Conforme os registros, ele foi
sequestrado na noite de 26 maio de 1969, torturado e morto na madrugada do dia
27 de maio de 1969 por um grupo do Comando de Caça aos Comunistas e por agentes
da polícia civil de Pernambuco. A última vez em que foi visto, o padre havia
participado de duas reuniões com jovens e pais na noite do dia 26.
Certidão emitida em SP
Nesta semana, as irmãs Crimeia
Almeida e Amélia Teles foram as primeiras a emitirem a certidão de um óbito de
um amigo após a resolução do CNJ.
"Eu sempre tive esperança. A
verdade sempre vence. E esse atestado anterior aqui era mentira”, afirma a
enfermeira aposentada Crimeia Almeida.
Crimeia Almeida e Amélia Teles
foram presas, torturadas e testemunharam a morte sob tortura de Carlos Nicolau
Danielli no DOI-CODI, na capital paulista, em 1972. Na certidão de óbito do
amigo constava como causa da morte "anemia aguda traumática". Na
terça-feira (7), o documento foi retificado e passou a informar que a morte de
Carlos não foi natural e sim violenta, causada pelo Estado.

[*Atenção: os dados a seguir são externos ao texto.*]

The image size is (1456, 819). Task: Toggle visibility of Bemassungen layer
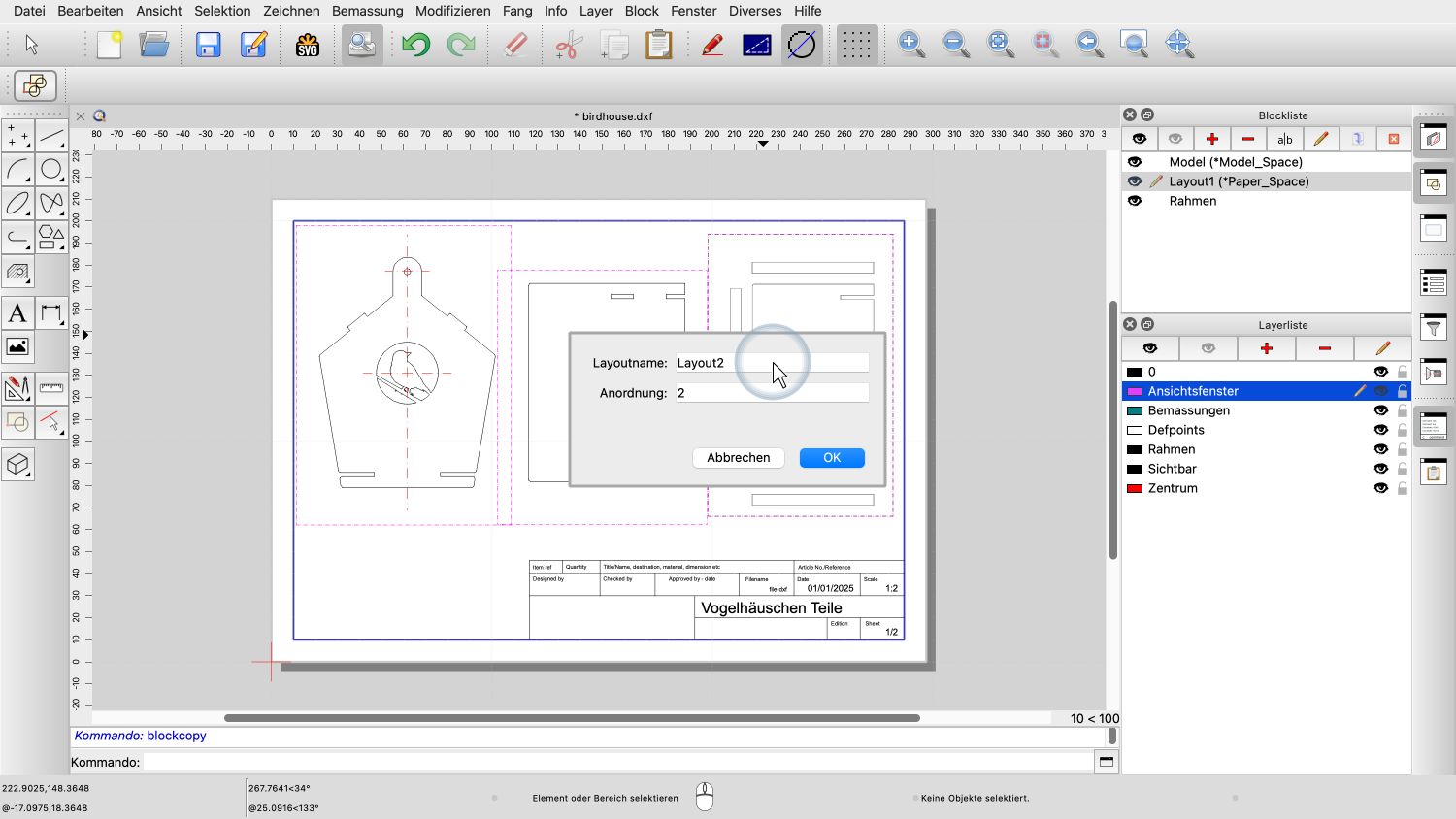tap(1380, 410)

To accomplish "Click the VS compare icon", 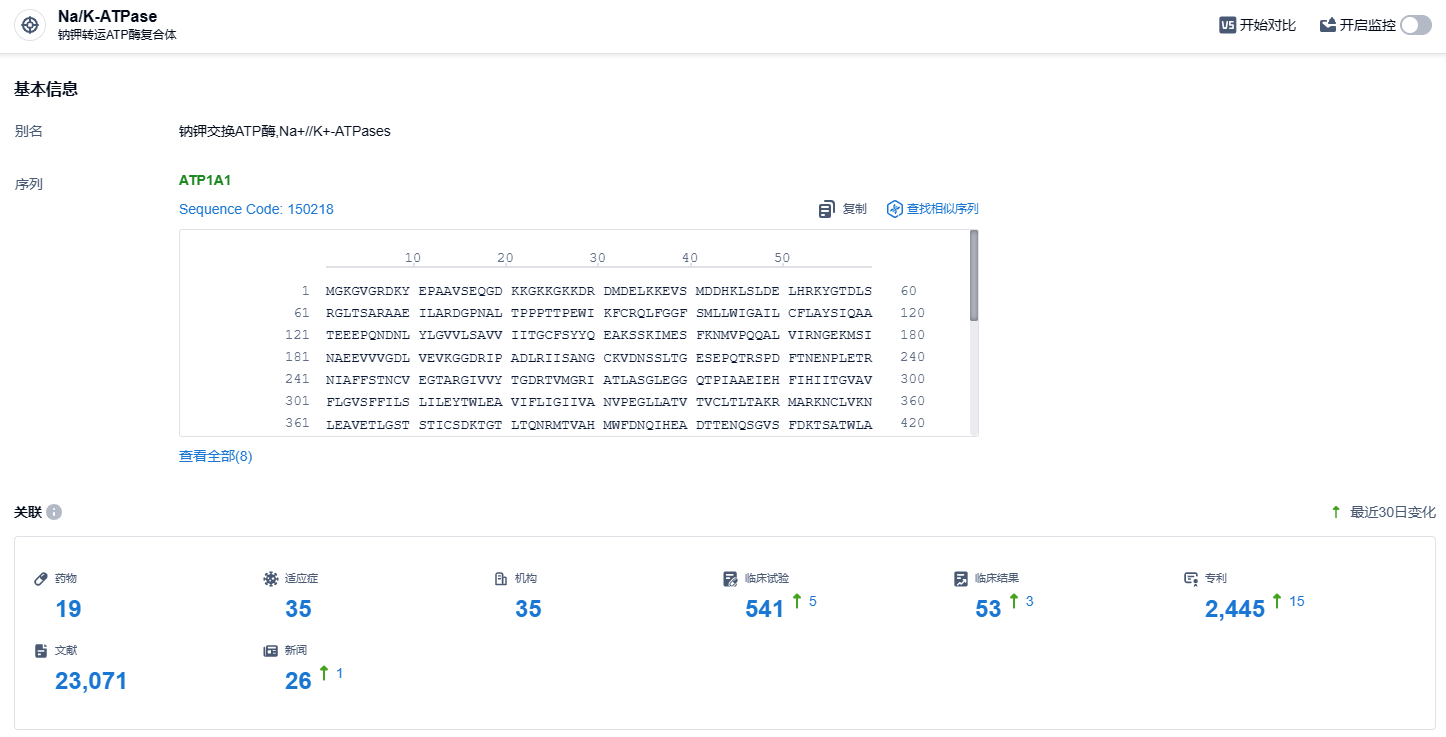I will coord(1227,25).
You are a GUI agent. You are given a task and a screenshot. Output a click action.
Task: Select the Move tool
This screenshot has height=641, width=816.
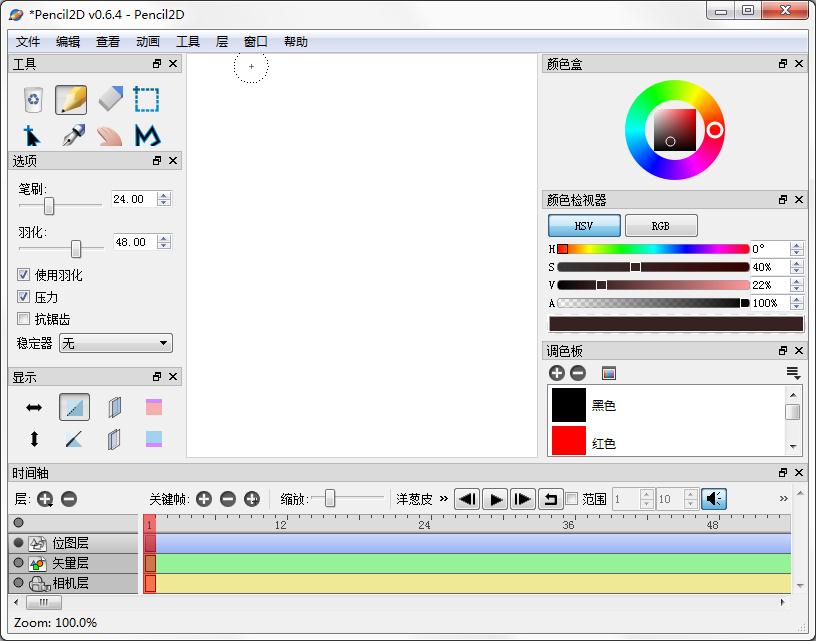click(32, 135)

“A violência que ele sofreu foi
causada pelo Estado autoritário, um Estado ditatorial. Está escrito aqui. Isso
é uma questão de justiça”, diz a professora aposentada Amelinha Teles.

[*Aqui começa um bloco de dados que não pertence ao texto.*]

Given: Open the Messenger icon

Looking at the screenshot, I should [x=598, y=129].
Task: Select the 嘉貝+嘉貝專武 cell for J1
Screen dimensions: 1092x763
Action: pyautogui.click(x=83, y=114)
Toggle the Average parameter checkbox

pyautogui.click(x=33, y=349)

Até agora, as certidões de óbito de
mortos na ditadura só eram corrigidas depois de longas batalhas na Justiça. Só
há 5 anos, a aposentada Angela Mendes de Almeida conseguiu retificar a causa da
morte do companheiro, o jornalista Luiz Eduardo da Rocha Merlino, morto em
1971.
"Fique, claro, nacionalmente
que houve pessoas que enfrentaram a ditadura militar e que por causa disso
morreram em condições atrozes”, diz.
A advogada e ativista Eunice Paiva,
retratada no filme "Ainda Estou Aqui", de Walter Salles, no qual foi
interpretada por Fernanda Torres, lutou pelo reconhecimento do assassinato de
seu marido, Rubens Paiva. Após 25 anos, em 23 de fevereiro de 1996, Eunice
recebeu a certidão de óbito do seu marido, desaparecido desde 1971.
Já a família do jornalista Vladimir
Herzog conseguiu só em 2012 a alteração da causa da morte de suicídio para
lesões e maus tratos nas dependências do Exército. A coordenadora do instituto
que leva o nome de Herzog diz que a resolução do CNJ corrige um erro histórico.
"É reconhecer que o Estado
brasileiro faz parte desse processo e que ele precisa se responsabilizar também
por isso", afirma Lorrane Rodrigues, coordenadora de Memória, Verdade e
Justiça do Instituto Vladimir Herzog.